I'd like to see a programming environment that integrated something like this
directly; this seems like it could, if done cleverly, do an enormous amount
for the leaky-abstractions problem. Something that was designed such that you
could easily work with and analyze your code in the high-level _and_ low-level
views. Not to mention, having the machine be _right there_ next to your code,
with their correspondences clearly marked, would do an enormous amount to
demystify what your code's really doing on the lower levels.

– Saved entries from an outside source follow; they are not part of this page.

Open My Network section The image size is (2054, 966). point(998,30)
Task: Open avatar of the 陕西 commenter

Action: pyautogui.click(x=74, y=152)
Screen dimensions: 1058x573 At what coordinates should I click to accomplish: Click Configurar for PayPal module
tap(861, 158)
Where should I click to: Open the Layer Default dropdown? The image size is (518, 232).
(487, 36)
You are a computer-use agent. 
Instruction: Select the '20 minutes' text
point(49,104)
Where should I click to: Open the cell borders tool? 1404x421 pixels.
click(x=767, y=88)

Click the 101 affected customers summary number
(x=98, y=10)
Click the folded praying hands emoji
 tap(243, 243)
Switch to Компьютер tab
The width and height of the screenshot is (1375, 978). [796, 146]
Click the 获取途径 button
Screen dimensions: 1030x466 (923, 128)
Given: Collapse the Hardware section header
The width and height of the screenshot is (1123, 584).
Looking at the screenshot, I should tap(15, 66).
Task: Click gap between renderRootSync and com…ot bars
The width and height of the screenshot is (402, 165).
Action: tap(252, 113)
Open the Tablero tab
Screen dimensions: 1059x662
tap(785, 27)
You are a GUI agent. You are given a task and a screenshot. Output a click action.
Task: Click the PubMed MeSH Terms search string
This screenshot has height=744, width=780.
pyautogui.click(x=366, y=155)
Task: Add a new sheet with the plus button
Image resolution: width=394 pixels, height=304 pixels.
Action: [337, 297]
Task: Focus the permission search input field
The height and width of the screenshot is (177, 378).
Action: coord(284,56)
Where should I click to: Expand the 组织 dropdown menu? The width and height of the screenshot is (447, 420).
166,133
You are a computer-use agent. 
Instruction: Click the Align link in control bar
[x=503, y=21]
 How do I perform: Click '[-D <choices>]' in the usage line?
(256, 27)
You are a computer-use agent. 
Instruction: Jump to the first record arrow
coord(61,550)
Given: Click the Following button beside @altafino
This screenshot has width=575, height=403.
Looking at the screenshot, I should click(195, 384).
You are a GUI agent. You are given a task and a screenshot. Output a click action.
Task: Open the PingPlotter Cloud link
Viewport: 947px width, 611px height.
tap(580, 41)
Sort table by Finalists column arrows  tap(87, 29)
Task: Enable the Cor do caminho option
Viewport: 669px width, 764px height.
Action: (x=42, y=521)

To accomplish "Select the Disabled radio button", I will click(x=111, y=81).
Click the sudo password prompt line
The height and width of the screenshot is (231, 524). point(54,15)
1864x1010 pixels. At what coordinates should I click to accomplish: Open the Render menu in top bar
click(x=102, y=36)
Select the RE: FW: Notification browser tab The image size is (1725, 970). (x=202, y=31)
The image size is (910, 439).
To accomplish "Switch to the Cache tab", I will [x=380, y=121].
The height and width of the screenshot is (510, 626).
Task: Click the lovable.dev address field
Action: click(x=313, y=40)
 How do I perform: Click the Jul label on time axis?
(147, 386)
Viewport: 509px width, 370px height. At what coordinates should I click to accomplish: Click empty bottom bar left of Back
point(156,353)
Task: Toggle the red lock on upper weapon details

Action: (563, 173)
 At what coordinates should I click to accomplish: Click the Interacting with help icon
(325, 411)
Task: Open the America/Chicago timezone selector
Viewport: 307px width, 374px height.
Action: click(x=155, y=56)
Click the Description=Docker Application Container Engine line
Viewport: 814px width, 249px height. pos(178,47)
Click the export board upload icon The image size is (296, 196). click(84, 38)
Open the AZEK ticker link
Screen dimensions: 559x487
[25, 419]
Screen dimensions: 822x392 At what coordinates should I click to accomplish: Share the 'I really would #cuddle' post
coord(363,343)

(I think there's a glimmer of an idea in here for what a future programming
system might look like, that allows us to use high-level abstractions and
other ergonomic programming concepts AND actually think about the metal and
how to use it directly at the same time. Something something interactive
compilation...)

------
teddyh
> _No more sending your code to any server_

Outstanding!

------
archgoon
Oh cool; the author also added support for byte code compilation; for
languages like python and java.

------
mbrumlow
I used early versions of this before it was in GitHub. Glad to see it is
progressing. It worked very well and have been in using it regularly. Can't
wait to upgrade!

------
wink
Funny how I seem to have misused godbolt all the time, only being interesting
in the output of a piece of code or comparing some compilers, not really
caring for the assembly code :P

As for this I'd have to a) install emacs (shush) and b) install all those
compilers I don't have installed

Obligatory xkcd: [https://xkcd.com/1172/](https://xkcd.com/1172/)